There are two ways most attorneys get new business- by advertising and by referral. I recently spent some time (as if I had a choice) consciously studying what these lawyer ads were actually saying.
One of the most popular pitches seems to be the lawyer who used to work for the big, bad insurance companies that they’re now suing on behalf of their wronged clients. I guess working for an insurance company now qualifies them to sue one.
“All the things I learned on their side, I can use for your side!” proclaims the former insurance company lawyer.
And the next most popular lawyer ad in Florida is the one who shows the attorney who was a former Deputy Sheriff, as if to imply they have the inside track because they were once in law enforcement. I never quite got the connection.
I like the billboard ads that show the lawyer’s name and a nickname in quotes, like “Bulldog.” Presumably he will be a “Bulldog” in the courtroom on your behalf. How about the ad of Larry “The Hammer” Stanley- “CALL ME AND I’LL HAMMER”? This ad asks: “INJURED? GET THE GORILLA!” David W. Smith, PC.
Talk about prejudice… “Prefer a Jewish lawyer!” What’s his religious affiliation got to do with his legal ability?
And speaking of bringing religion and humor into advertising, one attorney asks the question: “What’s the difference between a lawyer and God? God doesn’t think he’s a lawyer!”
Spencer and Associates beat Johnny Cochran to the punch with this slogan: “CHANGE YOUR PAIN TO RAIN!” Johnny would be flipping over in his grave because he didn’t think of this one: “NO EVIDENCE, THEN NO CONVICTION.” Sounds logical to me.
Another trend, especially in Florida, is to show clients who have received huge payoffs because they hired a particular attorney. Third party endorsements from pro wrestlers seem to be a movement in some states.
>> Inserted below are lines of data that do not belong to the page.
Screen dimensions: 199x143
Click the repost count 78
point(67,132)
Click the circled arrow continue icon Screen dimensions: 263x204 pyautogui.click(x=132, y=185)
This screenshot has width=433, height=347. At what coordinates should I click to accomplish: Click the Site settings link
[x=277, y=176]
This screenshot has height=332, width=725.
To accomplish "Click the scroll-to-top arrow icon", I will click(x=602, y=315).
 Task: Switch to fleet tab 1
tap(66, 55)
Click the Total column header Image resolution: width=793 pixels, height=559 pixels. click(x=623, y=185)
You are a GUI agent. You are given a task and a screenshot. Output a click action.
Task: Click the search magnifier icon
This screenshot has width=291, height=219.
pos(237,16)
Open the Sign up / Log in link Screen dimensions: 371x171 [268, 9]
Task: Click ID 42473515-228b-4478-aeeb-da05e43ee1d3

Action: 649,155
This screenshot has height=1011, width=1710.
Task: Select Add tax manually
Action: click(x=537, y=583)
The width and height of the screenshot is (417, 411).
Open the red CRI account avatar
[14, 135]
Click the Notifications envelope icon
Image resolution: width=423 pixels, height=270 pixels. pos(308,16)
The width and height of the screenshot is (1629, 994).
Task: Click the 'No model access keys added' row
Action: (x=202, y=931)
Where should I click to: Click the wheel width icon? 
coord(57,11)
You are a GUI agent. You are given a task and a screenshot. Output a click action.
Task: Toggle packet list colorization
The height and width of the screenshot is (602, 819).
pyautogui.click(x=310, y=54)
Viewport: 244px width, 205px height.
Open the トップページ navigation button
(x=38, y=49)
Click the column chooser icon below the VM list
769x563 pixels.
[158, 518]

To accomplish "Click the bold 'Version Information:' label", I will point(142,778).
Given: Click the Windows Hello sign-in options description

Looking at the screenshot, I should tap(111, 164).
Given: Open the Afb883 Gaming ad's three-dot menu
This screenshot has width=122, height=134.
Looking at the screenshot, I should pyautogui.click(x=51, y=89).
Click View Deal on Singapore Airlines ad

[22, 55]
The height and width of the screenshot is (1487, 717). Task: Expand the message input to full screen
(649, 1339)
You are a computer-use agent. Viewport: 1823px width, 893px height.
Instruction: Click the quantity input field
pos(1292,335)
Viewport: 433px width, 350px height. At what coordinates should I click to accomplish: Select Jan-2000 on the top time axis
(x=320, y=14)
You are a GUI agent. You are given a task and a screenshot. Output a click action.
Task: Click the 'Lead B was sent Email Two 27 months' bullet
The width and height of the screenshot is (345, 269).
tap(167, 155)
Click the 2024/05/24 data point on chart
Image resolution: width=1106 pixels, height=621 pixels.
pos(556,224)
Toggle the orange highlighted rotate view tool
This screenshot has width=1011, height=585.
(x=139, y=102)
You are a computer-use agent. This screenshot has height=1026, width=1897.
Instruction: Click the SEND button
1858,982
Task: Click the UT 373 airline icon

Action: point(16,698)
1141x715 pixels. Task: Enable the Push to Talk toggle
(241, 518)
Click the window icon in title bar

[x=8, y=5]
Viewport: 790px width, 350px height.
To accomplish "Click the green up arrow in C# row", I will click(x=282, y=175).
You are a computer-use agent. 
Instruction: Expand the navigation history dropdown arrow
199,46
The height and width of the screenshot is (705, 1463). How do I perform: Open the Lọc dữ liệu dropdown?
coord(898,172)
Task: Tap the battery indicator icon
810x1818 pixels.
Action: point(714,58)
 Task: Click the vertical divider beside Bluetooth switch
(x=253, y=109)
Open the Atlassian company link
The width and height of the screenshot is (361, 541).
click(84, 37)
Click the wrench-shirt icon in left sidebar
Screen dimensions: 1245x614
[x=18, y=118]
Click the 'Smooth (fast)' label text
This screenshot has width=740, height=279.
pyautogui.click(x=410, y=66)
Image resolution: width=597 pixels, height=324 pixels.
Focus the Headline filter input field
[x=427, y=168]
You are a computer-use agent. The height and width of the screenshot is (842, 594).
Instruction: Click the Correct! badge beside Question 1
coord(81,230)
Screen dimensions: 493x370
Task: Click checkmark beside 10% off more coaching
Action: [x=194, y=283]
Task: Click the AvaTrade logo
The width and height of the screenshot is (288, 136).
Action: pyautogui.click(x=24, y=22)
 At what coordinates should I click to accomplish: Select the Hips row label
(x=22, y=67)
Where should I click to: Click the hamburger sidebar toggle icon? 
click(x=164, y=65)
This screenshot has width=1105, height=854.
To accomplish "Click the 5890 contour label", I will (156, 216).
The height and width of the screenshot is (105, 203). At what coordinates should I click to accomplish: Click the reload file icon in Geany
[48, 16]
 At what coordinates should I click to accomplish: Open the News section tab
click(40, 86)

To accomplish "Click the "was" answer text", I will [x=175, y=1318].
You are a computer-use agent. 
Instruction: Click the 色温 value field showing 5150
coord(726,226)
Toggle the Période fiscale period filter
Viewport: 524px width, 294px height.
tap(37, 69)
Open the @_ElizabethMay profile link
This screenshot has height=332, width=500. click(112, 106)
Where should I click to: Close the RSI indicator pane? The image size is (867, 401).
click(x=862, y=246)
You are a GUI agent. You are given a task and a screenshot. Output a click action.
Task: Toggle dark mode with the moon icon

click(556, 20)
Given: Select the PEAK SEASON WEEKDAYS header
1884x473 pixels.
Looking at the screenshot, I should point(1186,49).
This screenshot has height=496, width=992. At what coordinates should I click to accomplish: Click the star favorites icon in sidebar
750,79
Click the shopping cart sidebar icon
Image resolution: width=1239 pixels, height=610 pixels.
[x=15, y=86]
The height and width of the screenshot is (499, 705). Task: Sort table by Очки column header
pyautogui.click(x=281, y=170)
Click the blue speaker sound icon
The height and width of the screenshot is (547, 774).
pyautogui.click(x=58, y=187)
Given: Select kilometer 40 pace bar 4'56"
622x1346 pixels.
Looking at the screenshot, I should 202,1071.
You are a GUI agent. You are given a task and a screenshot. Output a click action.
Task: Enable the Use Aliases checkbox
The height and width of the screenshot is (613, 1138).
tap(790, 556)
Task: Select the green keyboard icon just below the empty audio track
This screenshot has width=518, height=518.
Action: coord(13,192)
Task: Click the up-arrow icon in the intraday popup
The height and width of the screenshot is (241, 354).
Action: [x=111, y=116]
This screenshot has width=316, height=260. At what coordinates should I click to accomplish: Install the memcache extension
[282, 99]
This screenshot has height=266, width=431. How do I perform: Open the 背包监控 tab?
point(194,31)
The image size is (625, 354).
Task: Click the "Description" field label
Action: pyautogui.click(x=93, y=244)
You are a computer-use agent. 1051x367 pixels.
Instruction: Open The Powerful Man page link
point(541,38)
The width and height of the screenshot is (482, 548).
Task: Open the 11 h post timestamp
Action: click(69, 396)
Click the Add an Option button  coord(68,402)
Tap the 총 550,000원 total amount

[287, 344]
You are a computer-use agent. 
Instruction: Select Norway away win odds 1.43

Nothing screams credibility like an endorsement from a pro wrestler.
One lawyer with a slick mustache has a billboard that screams a simple message “GET WHAT’S YOURS!”
An LA Attorney brags on her advertisement that she’s a “Dopest Attorney” whatever that means. Perhaps is should say DOPIEST. Her sub-text asks two questions: “Need a warrant recalled?” and “Want to smoke dope while on probation?” She says she’s a Harvard Lawyer. I’ll bet.
There’s an attorney by the name of Jamie Casino who brags that he doesn’t represent criminal villains anymore, only innocent victims. I guess he grew a conscience. His quote at the bottom of his ad says simply “At some point a man must ask himself why God created him.”
Perhaps the oddest advertisement was seen in a newspaper in Minnesota. Attorney Robert M. Kaner ran an ad that expressed thanks to all the many people who phoned his office to express their condolences as a result of the death announcement that appeared in a local paper. The ad went on to offer condolences to the family of Robert L. Kaner, who was actually the deceased.
There’s a Philadelphia lawyer named Larry Lefkowitz, who superimposed his picture on the statue of Lincoln, with a quote to the side “IN LARRY WE TRUST!”
A Pittsburgh lawyer has the audacity to advertise “I may have a law degree but I think like a criminal!” He has a number of criminals (portrayed by family, friends and relatives) who endorse him for getting them out of trouble. His ad also portrays him sitting behind two miniature tanks on his desk. He does get an A+ for creativity.
One billboard by an attorney with his dogs in his lap proclaims “TRUST ME, I’M A LAWYER! (My dogs do)”. Another pictures a bald attorney saying “Injured… don’t pull your hair out! Contact mybaldlawyer.com!”
My favorite lawyer billboard of all was a picture of a homeless man in Las Vegas. He’s holding up a handwritten sign that says “WILL REVIEW DOCUMENTS FOR FOOD.”